Sunday 21st June – Encore, Frere Jacques!

Last week’s sessions on Frere Jacques with boomwhackers worked so well, that I devised a follow-on.

Once again, I divided the class into four teams, but this time allocated 2 each of the boom whackers for C D E F G A, and a couple of note charts for Frere Jacques. The challenge was for each team to learn to play the whole of Frere Jacques, WITHOUT any help from me. Here’s the chart:

  • C   D   E   C
  • C   D   E   C
  • E   F   G
  • E   F   G
  • GAGFE   C
  • GAGFE   C
  • C   G   C
  • C   G   C

WARNING – CHAOS AVOIDANCE ALERT – Make sure you do all the explaining how to read the chart (assuming they have forgotten from last time) and instructions BEFORE you divide up the teams and hand out the gear. If you have a well-known system for creating the teams, you may have to pause while several individuals immediately STOP listening to you and START trying to work out which team they will be in and who will be with them. Wait until you are reasonably certain at least 75% of the class know what they are supposed to do before you let them begin.
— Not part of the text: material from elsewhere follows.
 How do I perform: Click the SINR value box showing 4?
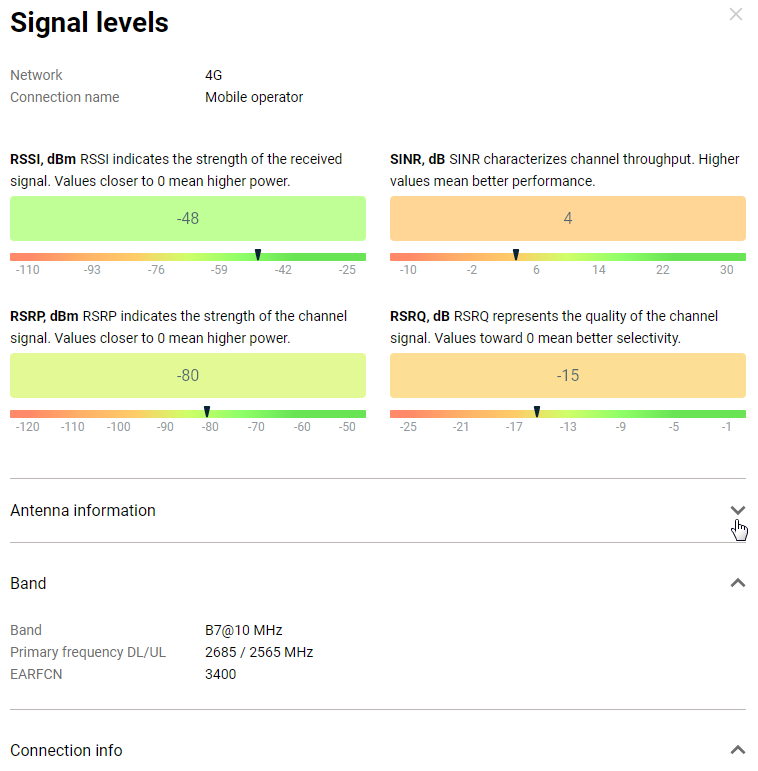click(x=568, y=218)
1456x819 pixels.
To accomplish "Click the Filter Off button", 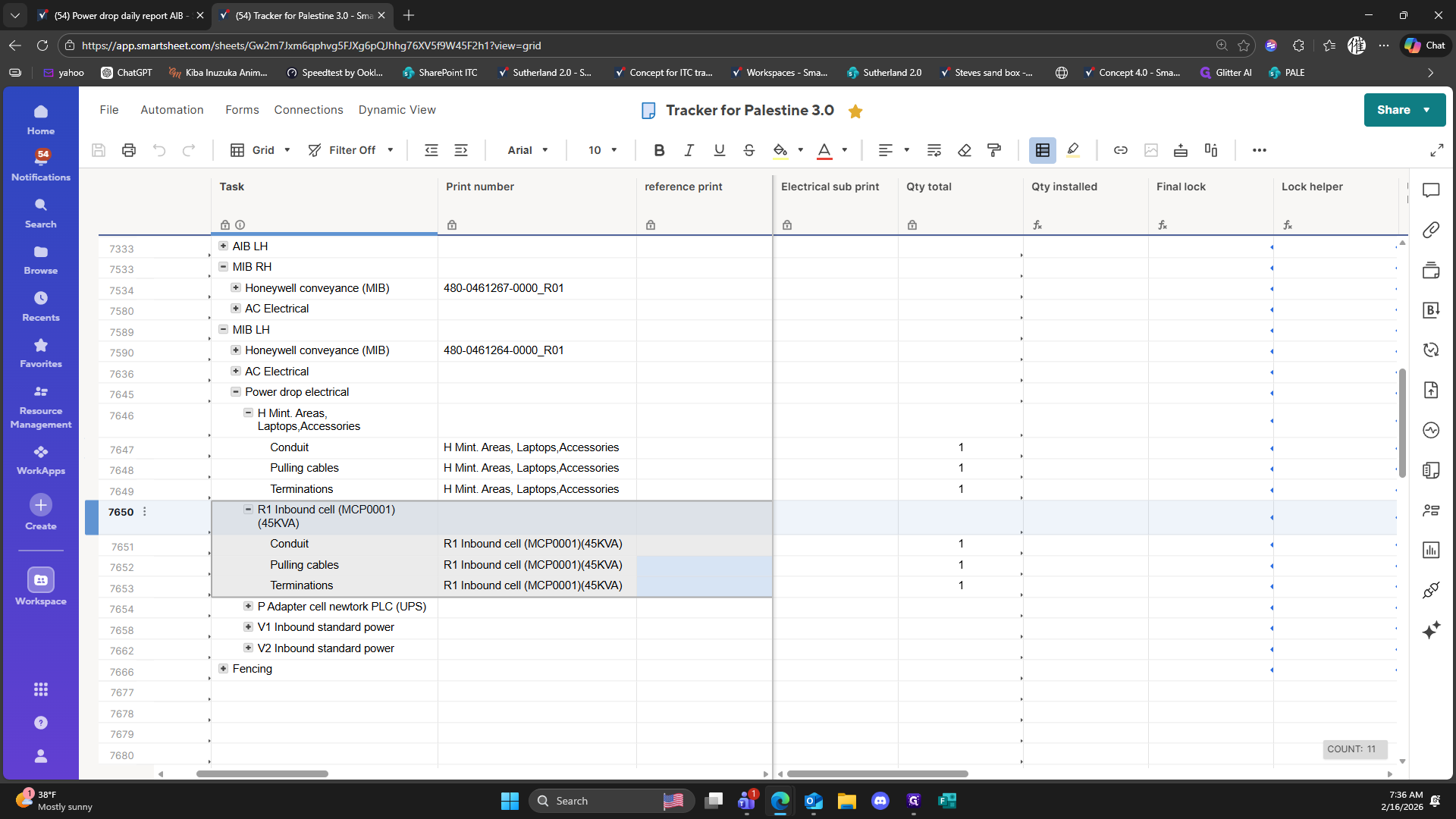I will pos(351,150).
It was fascinating to see how different groups tackled the task. There were several different approaches, ranging from entirely random to some quite clever allocation of parts.

HINTS –  for line three; if one child has G A and another has G F it all becomes much simpler – also D and A have very little to play, so giving these players another colour as well helps to keep them interested.

After a couple of minutes, each team had a chance to play, and they mostly succeeded well enough that we could all play together as a class, and then – hold your breath and cross your fingers – play it as a four part round!

NOW, here comes the bit I was most pleased with;

If you go through the chart for each letter in turn, you can re-write it in a sort of summary form like this:

  • 1        2        3       4
  • C                 C      C
  •           D
  • E                  E
  •           FF
  • G       G        G
  •     A

In other words, C plays on beats 1, 3 and 4, D plays on beat 2, E plays on beats 1 and 3. F plays a “double beat”  or two quavers on beat 2, G plays beats 1, 2 and 3, and A plays just after beat 1 (but before beat 2)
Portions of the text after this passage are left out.